- Opening Delimiter -
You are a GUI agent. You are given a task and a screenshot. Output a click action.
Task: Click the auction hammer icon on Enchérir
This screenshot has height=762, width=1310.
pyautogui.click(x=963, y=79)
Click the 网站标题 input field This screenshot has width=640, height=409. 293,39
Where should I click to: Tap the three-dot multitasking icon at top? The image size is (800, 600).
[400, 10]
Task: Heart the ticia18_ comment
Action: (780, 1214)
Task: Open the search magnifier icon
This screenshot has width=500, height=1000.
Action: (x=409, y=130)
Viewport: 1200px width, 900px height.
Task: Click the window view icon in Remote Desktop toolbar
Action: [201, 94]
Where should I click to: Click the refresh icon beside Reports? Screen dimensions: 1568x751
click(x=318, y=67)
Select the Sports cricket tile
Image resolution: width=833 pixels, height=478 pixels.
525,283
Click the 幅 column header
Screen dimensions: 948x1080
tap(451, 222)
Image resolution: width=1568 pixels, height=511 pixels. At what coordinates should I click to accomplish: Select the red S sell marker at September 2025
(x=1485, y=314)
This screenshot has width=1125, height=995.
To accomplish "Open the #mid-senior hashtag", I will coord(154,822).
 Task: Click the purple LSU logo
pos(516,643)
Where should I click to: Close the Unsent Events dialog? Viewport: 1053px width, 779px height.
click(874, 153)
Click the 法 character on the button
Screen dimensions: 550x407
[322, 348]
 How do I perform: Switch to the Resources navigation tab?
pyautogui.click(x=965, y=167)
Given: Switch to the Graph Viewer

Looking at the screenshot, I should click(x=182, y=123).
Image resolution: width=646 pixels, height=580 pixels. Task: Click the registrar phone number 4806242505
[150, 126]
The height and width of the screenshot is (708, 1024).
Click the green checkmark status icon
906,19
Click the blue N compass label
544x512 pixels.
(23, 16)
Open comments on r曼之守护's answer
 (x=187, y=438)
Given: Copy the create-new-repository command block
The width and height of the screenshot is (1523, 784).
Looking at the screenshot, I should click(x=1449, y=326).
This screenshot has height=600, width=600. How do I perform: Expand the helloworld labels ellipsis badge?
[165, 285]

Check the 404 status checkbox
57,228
- Closing Delimiter -
▸ **Try it**: Repeat each entry exactly, so that nothing in the listing is lost.

▸ **Output of the task**:
You are a GUI agent. You are given a task and a screenshot. Output a click action.
Task: Click the auction hammer icon on Enchérir
This screenshot has height=762, width=1310.
pyautogui.click(x=963, y=79)
Click the 网站标题 input field This screenshot has width=640, height=409. 293,39
Where should I click to: Tap the three-dot multitasking icon at top? The image size is (800, 600).
[400, 10]
Task: Heart the ticia18_ comment
Action: (780, 1214)
Task: Open the search magnifier icon
This screenshot has width=500, height=1000.
Action: (x=409, y=130)
Viewport: 1200px width, 900px height.
Task: Click the window view icon in Remote Desktop toolbar
Action: [201, 94]
Where should I click to: Click the refresh icon beside Reports? Screen dimensions: 1568x751
click(x=318, y=67)
Select the Sports cricket tile
Image resolution: width=833 pixels, height=478 pixels.
525,283
Click the 幅 column header
Screen dimensions: 948x1080
tap(451, 222)
Image resolution: width=1568 pixels, height=511 pixels. At what coordinates should I click to accomplish: Select the red S sell marker at September 2025
(x=1485, y=314)
This screenshot has width=1125, height=995.
To accomplish "Open the #mid-senior hashtag", I will coord(154,822).
 Task: Click the purple LSU logo
pos(516,643)
Where should I click to: Close the Unsent Events dialog? Viewport: 1053px width, 779px height.
click(874, 153)
Click the 法 character on the button
Screen dimensions: 550x407
[322, 348]
 How do I perform: Switch to the Resources navigation tab?
pyautogui.click(x=965, y=167)
Given: Switch to the Graph Viewer

Looking at the screenshot, I should click(x=182, y=123).
Image resolution: width=646 pixels, height=580 pixels. Task: Click the registrar phone number 4806242505
[150, 126]
The height and width of the screenshot is (708, 1024).
Click the green checkmark status icon
906,19
Click the blue N compass label
544x512 pixels.
(23, 16)
Open comments on r曼之守护's answer
 (x=187, y=438)
Given: Copy the create-new-repository command block
The width and height of the screenshot is (1523, 784).
Looking at the screenshot, I should click(x=1449, y=326).
This screenshot has height=600, width=600. How do I perform: Expand the helloworld labels ellipsis badge?
[165, 285]

Check the 404 status checkbox
57,228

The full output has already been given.